To-do item: Can you turn the records below into a numbered list, one line per item, with blank lines dropped?

(Source information)

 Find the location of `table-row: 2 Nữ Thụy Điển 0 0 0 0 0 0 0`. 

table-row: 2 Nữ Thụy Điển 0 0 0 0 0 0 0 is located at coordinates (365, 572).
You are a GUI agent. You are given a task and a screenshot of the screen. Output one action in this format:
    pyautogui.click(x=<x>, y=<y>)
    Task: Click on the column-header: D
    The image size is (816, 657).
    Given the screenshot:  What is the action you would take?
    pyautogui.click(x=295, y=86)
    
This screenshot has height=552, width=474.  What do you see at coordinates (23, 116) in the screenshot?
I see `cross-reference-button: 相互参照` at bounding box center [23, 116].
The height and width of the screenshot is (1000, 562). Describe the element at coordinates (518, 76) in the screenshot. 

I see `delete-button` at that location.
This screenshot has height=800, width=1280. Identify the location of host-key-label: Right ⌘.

(End Source information)

Answer to this exercise:
1.  Find the location of `table-row: 2 Nữ Thụy Điển 0 0 0 0 0 0 0`. 
2. table-row: 2 Nữ Thụy Điển 0 0 0 0 0 0 0 is located at coordinates (365, 572).
3. You are a GUI agent. You are given a task and a screenshot of the screen. Output one action in this format:
4.     pyautogui.click(x=<x>, y=<y>)
5.     Task: Click on the column-header: D
6.     The image size is (816, 657).
7.     Given the screenshot:  What is the action you would take?
8.     pyautogui.click(x=295, y=86)
9. This screenshot has height=552, width=474.  What do you see at coordinates (23, 116) in the screenshot?
10. I see `cross-reference-button: 相互参照` at bounding box center [23, 116].
11. The height and width of the screenshot is (1000, 562). Describe the element at coordinates (518, 76) in the screenshot. 
12. I see `delete-button` at that location.
13. This screenshot has height=800, width=1280. Identify the location of host-key-label: Right ⌘.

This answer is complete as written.